Clinical Heart and Vascular Center
Mechanistic Insights into Duchenne Muscular Dystrophy-Associated Cardiomyopathy
By Pradeep P.A. Mammen, M.D., Associate Professor of Internal Medicine, and Tara C. Tassin, Ph.D., Assistant Instructor of Internal Medicine
Duchenne muscular dystrophy (DMD) is an X-linked neuromuscular disorder resulting from a mutation within the dystrophin gene. Loss of dystrophin leads to progressive skeletal muscle wasting and cardiomyopathy. Currently, advanced cardiomyopathy is the primary mode of death in DMD patients, despite the application of standard-of-care cardiac heart failure therapies. Recently, our group at UT Southwestern demonstrated that young adult DMD patients have small hearts with very low left ventricular (LV) mass as compared to age- and weight-matched patients with non-ischemic cardiomyopathy. During the 2018 AHA Scientific Sessions, our group presented novel data from the mdx murine model of DMD regarding mechanistic insights into our recent clinical observation in DMD patients.
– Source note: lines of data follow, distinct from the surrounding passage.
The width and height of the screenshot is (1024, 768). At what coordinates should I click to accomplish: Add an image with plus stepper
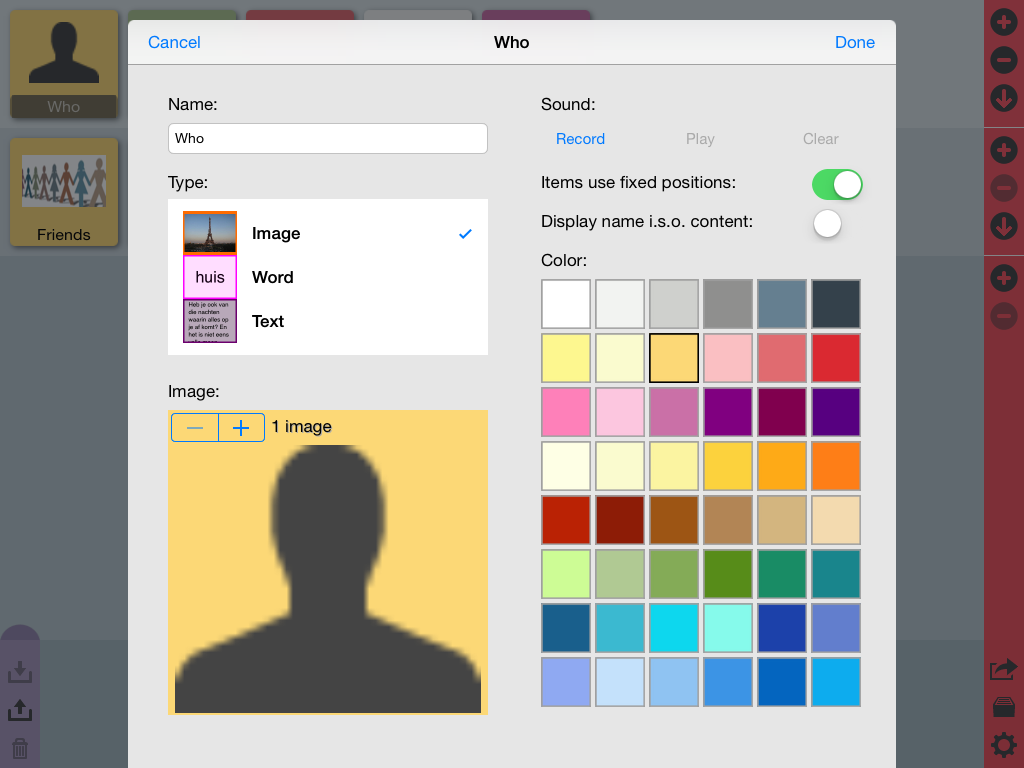pos(241,428)
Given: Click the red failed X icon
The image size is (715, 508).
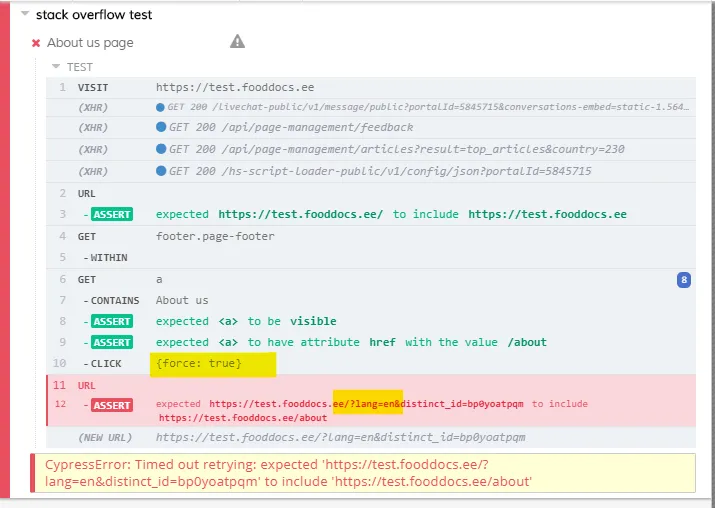Looking at the screenshot, I should 36,43.
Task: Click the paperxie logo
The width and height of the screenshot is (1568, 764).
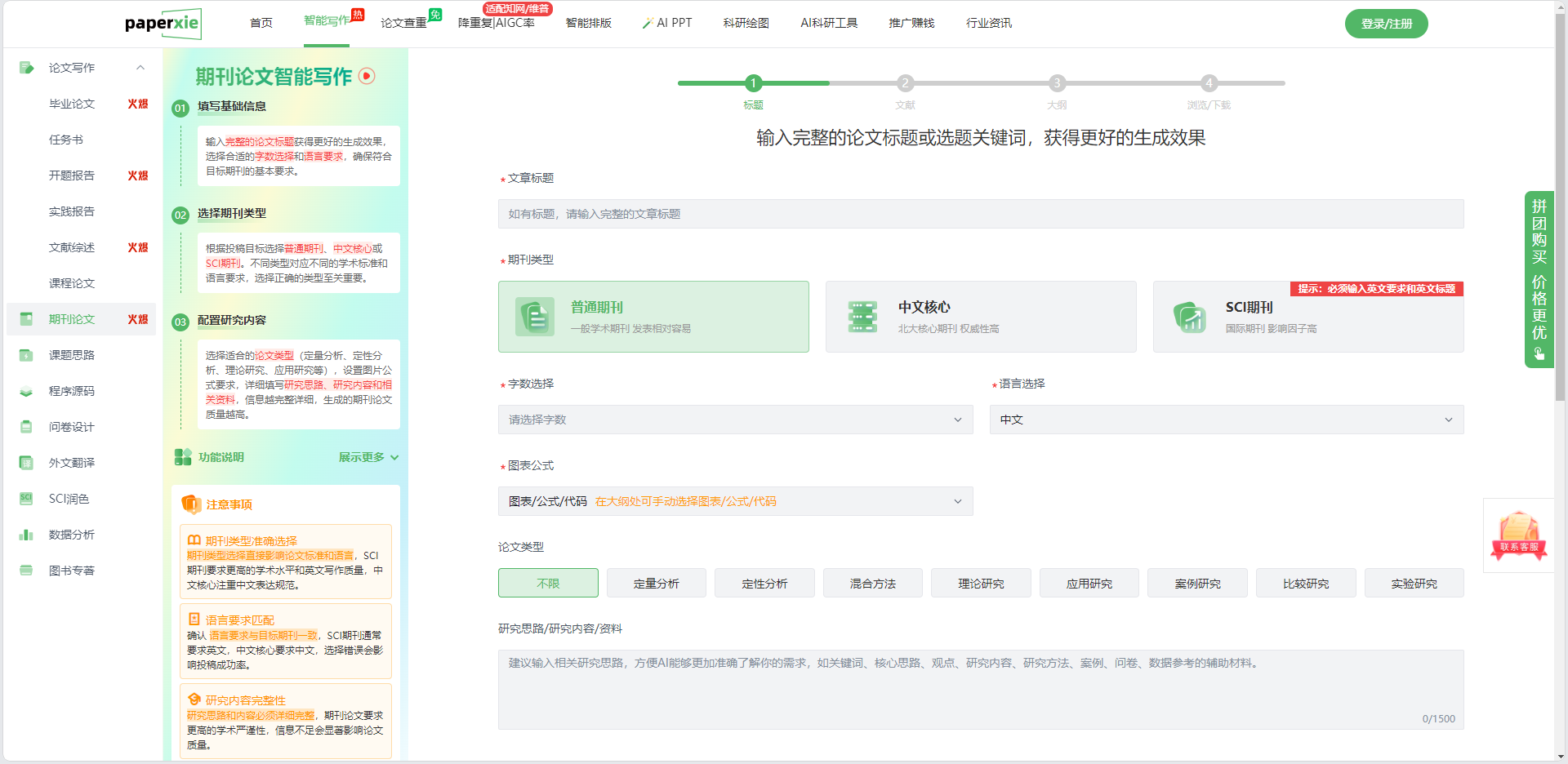Action: pos(163,24)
Specifically, we observed that from birth mdx mice have smaller heart-to-body-weight (HBW) ratios compared to non-transgenic control (NTg) mice. While NTg and mdx cardiomyocyte cross-sectional areas are similar, there are fewer cardiomyocytes in mdx hearts as assessed by FACS analysis. Transcriptome profiling and immunohistological analyses identify a reduction in neonatal proliferation as a significant contributor to the reduced mdx-HBW ratio. Furthermore, YAP, a critical co-transcriptional regulator of proliferation and organ size, is reduced in the mdx cardiomyocyte nucleus, according to subcellular fractionation and immunohistological experiments. Moreover, RNA-Seq and quantitative RT-PCR analyses demonstrate YAP targets are downregulated in mdx hearts.
Our group at UT Southwestern has demonstrated that young adult DMD patients have small hearts with very low left ventricular (LV) mass as compared to age- and weight-matched patients with non-ischemic cardiomyopathy.
Collectively, these data suggest that the mdx mouse is born with fewer cardiomyocytes due to a reduction in YAP-mediated proliferation. This study is innovative because it proposes a mechanism by which proliferative defects in early development contribute to progressive DMD-associated cardiomyopathy. The study sets the stage for investigation into potential novel therapeutic targets for the amelioration of DMD-associated cardiomyopathy.